— Text section —
Fully Sharded Data Parallel
To accelerate training huge models on larger batch sizes, we can use a fully sharded data parallel model. This type of data parallel paradigm enables fitting more data and larger models by sharding the optimizer states, gradients and parameters. To read more about it and the benefits, check out the Fully Sharded Data Parallel blog. We have integrated the latest PyTorch’s Fully Sharded Data Parallel (FSDP) training feature. All you need to do is enable it through the config.
How it works out of the box
On your machine(s) just run:
accelerate config
and answer the questions asked. This will generate a config file that will be used automatically to properly set the default options when doing
accelerate launch my_script.py --args_to_my_script
For instance, here is how you would run examples/nlp_example.py
(from the root of the repo) with FSDP enabled:
compute_environment: LOCAL_MACHINE
debug: false
distributed_type: FSDP
downcast_bf16: 'no'
fsdp_config:
fsdp_auto_wrap_policy: TRANSFORMER_BASED_WRAP
fsdp_backward_prefetch_policy: BACKWARD_PRE
fsdp_forward_prefetch: false
fsdp_cpu_ram_efficient_loading: true
fsdp_offload_params: false
fsdp_sharding_strategy: FULL_SHARD
fsdp_state_dict_type: SHARDED_STATE_DICT
fsdp_sync_module_states: true
fsdp_transformer_layer_cls_to_wrap: BertLayer
fsdp_use_orig_params: true
machine_rank: 0
main_training_function: main
mixed_precision: bf16
num_machines: 1
num_processes: 2
rdzv_backend: static
same_network: true
tpu_env: []
tpu_use_cluster: false
tpu_use_sudo: false
use_cpu: false
accelerate launch examples/nlp_example.py
Currently, Accelerate
supports the following config through the CLI:
fsdp_sharding_strategy
: [1] FULL_SHARD (shards optimizer states, gradients and parameters), [2] SHARD_GRAD_OP (shards optimizer states and gradients), [3] NO_SHARD (DDP), [4] HYBRID_SHARD (shards optimizer states, gradients and parameters within each node while each node has full copy), [5] HYBRID_SHARD_ZERO2 (shards optimizer states and gradients within each node while each node has full copy). For more information, please refer the official PyTorch docs.

Word and element locating data:
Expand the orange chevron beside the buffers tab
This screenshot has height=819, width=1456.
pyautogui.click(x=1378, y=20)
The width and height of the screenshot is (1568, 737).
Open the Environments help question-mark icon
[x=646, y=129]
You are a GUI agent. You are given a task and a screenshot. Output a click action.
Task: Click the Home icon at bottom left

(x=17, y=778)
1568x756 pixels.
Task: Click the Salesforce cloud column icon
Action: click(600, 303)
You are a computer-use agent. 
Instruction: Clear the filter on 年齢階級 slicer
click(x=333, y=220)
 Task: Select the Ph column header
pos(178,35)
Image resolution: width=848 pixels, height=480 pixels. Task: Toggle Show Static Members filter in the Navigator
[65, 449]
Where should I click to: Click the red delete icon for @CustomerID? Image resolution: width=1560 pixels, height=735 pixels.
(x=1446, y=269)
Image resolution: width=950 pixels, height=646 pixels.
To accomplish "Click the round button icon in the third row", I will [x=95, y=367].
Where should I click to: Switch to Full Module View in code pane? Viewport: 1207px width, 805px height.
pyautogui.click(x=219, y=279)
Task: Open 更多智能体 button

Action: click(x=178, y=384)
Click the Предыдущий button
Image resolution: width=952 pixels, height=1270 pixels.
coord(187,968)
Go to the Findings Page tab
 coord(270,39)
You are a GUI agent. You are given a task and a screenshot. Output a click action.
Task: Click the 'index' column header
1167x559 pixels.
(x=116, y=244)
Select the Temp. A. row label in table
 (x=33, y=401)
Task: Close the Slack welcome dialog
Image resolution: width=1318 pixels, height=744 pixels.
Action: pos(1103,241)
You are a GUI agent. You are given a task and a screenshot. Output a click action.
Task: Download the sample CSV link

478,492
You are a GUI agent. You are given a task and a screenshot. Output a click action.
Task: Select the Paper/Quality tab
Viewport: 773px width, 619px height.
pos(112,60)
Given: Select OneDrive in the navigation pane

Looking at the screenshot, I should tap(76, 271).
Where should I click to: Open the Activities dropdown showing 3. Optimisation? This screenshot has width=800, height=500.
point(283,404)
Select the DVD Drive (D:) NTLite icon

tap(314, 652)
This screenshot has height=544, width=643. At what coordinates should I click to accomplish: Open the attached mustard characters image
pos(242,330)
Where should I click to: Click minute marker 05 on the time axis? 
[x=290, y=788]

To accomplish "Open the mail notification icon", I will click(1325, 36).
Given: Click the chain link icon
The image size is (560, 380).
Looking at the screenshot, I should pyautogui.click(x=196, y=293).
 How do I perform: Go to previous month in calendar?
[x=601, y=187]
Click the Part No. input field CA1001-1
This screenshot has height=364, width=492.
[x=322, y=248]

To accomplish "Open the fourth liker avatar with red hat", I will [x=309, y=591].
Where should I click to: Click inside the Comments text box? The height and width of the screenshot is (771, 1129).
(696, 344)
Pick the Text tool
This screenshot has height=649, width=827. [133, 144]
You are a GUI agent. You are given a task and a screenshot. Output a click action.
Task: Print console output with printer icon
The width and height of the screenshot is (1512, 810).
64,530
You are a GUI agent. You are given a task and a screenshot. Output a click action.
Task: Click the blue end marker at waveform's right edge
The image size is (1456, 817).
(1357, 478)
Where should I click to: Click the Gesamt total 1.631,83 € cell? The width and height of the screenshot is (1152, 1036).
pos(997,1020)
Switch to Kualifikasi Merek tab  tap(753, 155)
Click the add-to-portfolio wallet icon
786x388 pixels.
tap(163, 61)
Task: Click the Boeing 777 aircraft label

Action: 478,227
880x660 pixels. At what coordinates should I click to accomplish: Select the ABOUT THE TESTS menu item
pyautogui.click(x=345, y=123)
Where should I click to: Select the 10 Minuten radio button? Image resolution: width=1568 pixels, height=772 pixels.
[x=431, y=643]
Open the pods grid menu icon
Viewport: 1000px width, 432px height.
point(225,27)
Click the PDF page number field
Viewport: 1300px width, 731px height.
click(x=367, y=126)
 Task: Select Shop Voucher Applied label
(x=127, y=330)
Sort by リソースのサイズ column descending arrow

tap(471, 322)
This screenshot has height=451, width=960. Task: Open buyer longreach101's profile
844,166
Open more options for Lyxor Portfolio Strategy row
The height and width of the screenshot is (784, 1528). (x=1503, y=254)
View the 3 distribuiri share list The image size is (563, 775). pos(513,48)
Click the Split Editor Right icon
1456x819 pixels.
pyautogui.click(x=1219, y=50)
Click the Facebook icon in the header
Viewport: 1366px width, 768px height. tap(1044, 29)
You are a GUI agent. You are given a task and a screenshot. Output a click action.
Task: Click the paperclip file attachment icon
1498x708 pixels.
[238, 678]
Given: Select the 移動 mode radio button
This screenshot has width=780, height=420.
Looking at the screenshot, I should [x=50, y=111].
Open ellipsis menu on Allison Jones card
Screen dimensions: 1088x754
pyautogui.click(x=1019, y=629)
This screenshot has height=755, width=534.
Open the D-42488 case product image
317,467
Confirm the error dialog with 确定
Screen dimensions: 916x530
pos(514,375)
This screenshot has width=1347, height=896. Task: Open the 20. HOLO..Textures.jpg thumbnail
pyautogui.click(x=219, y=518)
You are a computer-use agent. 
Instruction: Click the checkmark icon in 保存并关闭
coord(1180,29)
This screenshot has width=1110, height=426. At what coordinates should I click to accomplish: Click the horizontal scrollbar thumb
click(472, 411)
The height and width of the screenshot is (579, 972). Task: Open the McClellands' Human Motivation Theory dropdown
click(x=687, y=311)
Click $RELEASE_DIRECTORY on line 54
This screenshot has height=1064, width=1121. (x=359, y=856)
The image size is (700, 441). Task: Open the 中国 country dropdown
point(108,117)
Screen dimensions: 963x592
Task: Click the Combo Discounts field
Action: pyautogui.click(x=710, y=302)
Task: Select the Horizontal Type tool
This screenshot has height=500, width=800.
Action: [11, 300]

— Exercise directions —
In the text on Fully Sharded Data Parallel, please condense the paragraph that begins "To accelerate training huge models" into a short bulleted list that keeps its main facts.

— Exercise answer —
- A fully sharded data parallel model speeds up training of huge models on larger batch sizes.
- It fits more data and larger models by sharding optimizer states, gradients and parameters.
- The Fully Sharded Data Parallel blog covers it and its benefits in more detail.
- PyTorch's latest Fully Sharded Data Parallel (FSDP) training feature has been integrated.
- Enabling it through the config is all that's needed.